Yüksek yargı yeniden düzenleniyor
Paketin en can alıcı maddeleri, beklendiği üzere yargıda yapılması öngörülen değişikliklerle ilgili. Hükümet'in başta Danıştay ve Yargıtay ile olmak üzere yüksek yargı ve Hakimler ve Savcılar Yüksek Kurulu (HSYK) ile yaşadığı gerilimin bu kurulların oluşturulmasına dönük yapılacak değişiklikler ile “çözüleceği” hemen herkes tarafından öngörülüyordu.
Pakette yer alan en kapsamlı değişiklikler Anayasa Mahkemesi ve HSYK'nın bileşimine ve yetkilerine dönük. Her iki kurulun da üye sayıları arttırılıyor ve üyelerin çoğunluğu yükek yargı dışından ve mesleket olmayan kişilerden seçilir hale getiriliyor.
Cumhurbaşkanı neye göre seçecek?
Anayasa Mahkemesi'nin üye sayısı 11 asıl ve dört yedekten on dokuza çıkartılarak yedek üyelik kaldırılıyor. Bu üyelerin üçünü Meclis, Sayıştay (2) ve baro (1) başkanlarının gösterecekleri adaylar arasından, geri kalan on altısını da cumhurbaşkanı Yargıtay (3), Danıştay (2), Askeri Yüksek İdare Mahkemesi (1), YÖK (3), üst kademe yöneticileri, serbest avukatlar veya Anayasa Mahkemesi raportörleri (5), yüksek öğrenim görmüş Türkiye Cumhuriyeti vatandaşları (2) arasından seçerek atıyor. Burada en dikkat çekici noktayı cumhurbaşkanının yüksek öğrenim görmüş Türkiye Cumhuriyeti vatandaşları arasından seçeceği iki kişi oluşturuyor. Bu iki kişi için herhangi bir kriter ya da seçim usulü yer almadığından, cumhurbaşkanının bu kişileri neye göre seçeceği belirsiz.
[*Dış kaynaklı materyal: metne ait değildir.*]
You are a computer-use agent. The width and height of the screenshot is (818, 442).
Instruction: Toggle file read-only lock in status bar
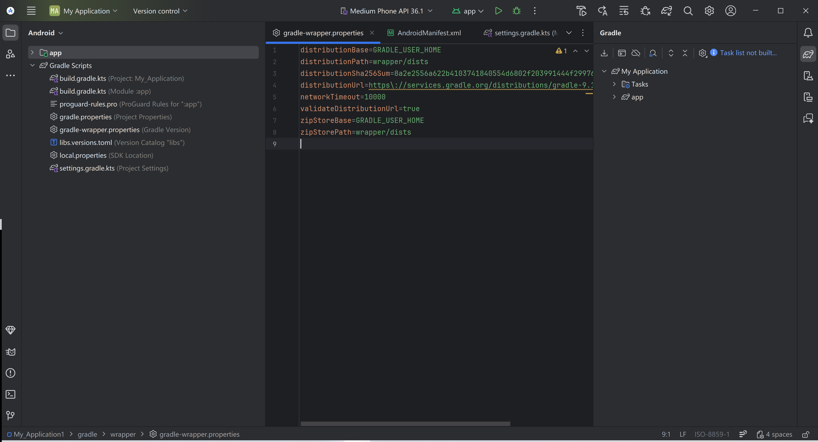click(x=806, y=434)
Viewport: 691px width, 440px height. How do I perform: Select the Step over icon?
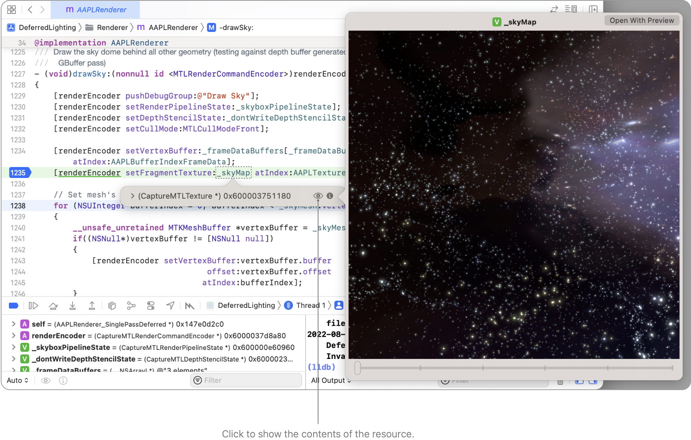tap(53, 305)
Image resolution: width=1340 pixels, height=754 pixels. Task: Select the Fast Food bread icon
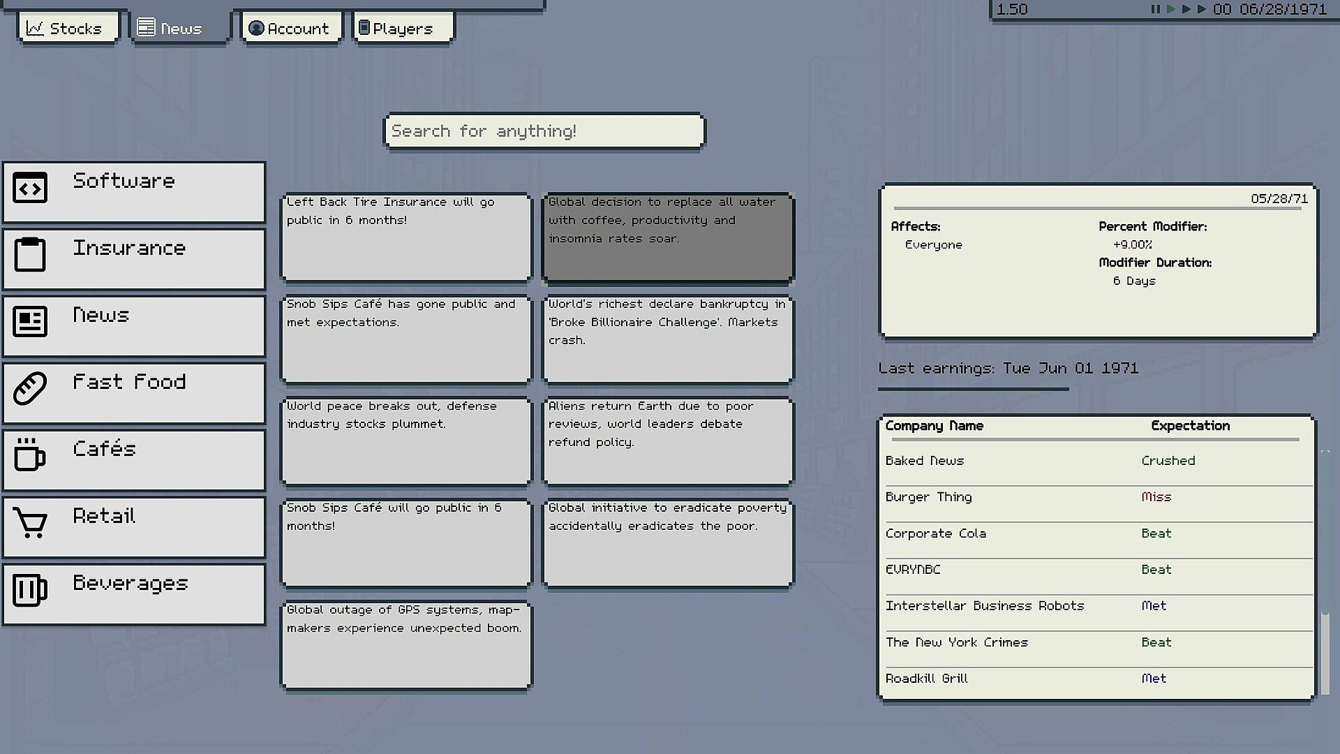30,389
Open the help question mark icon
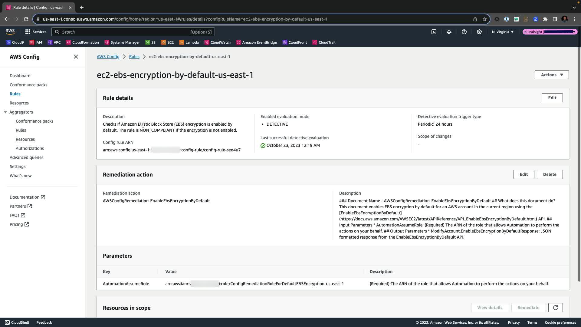This screenshot has width=581, height=327. (464, 32)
7 asıl üyeden oluşan HSYK'nın üye sayısı ise 21 asıl ve 10 yedek üyeye çıkartılıyor. Kurulun yüksek yargıdan seçilerek gelen üyeleri arasında Danıştay'ın belirleyeceği üyeler ikiden bire indirilirken, bunlar arasına Anayasa Mahkemesi tarafından Anayasa Mahkemesi raportörleri arasından seçilecek bir asıl ve bir yedek üye eklenmiş. HSYK için öngörülen yeni bileşimde de en dikkat çekici nokta, cumhurbaşkanının yüksek öğretim kurumlarının hukuk, iktisat ve siyasal bilimler dallarında görev yapan öğretim üyeleri, üst kademe yöneticileri ile avukatlar arasından seçeceği dört asıl üyenin nasıl ve neye göre belirleneceğinin, burada nasıl bir “seçim” yapılacağının belirsiz olması.
Yargı tepki gösterdi
AKP tarafından ortaya konan Anayasa değişikliği paketi bu haliyle yüksek yargı kurumları ve yargı örgütleri tarafından tepkiyle karşılandı. YARSAV Başkanı Emine Ülker Tarhan, metni “bağımlı yargının en iyi ifade ediliş tarzı” olarak nitelendirirken, Yargıtay Başkanı Hasan Gerçeker de değişiklikleri “yargı bağımsızlığını daha da geriye götüren, kuvvetler ayrılığı ilkesine tamamen aykırı olan bir takım düzenlemeler” olarak nitelendirdi ve hedefin yargıyı ele geçirmek olduğunu söyledi. HSYK Başkanvekili Kadir Özbek ise değişikliklerle ilgili yaptığı değerlendirmede “yüksek yargı ile dalga geçiyorlar” diye konuştu.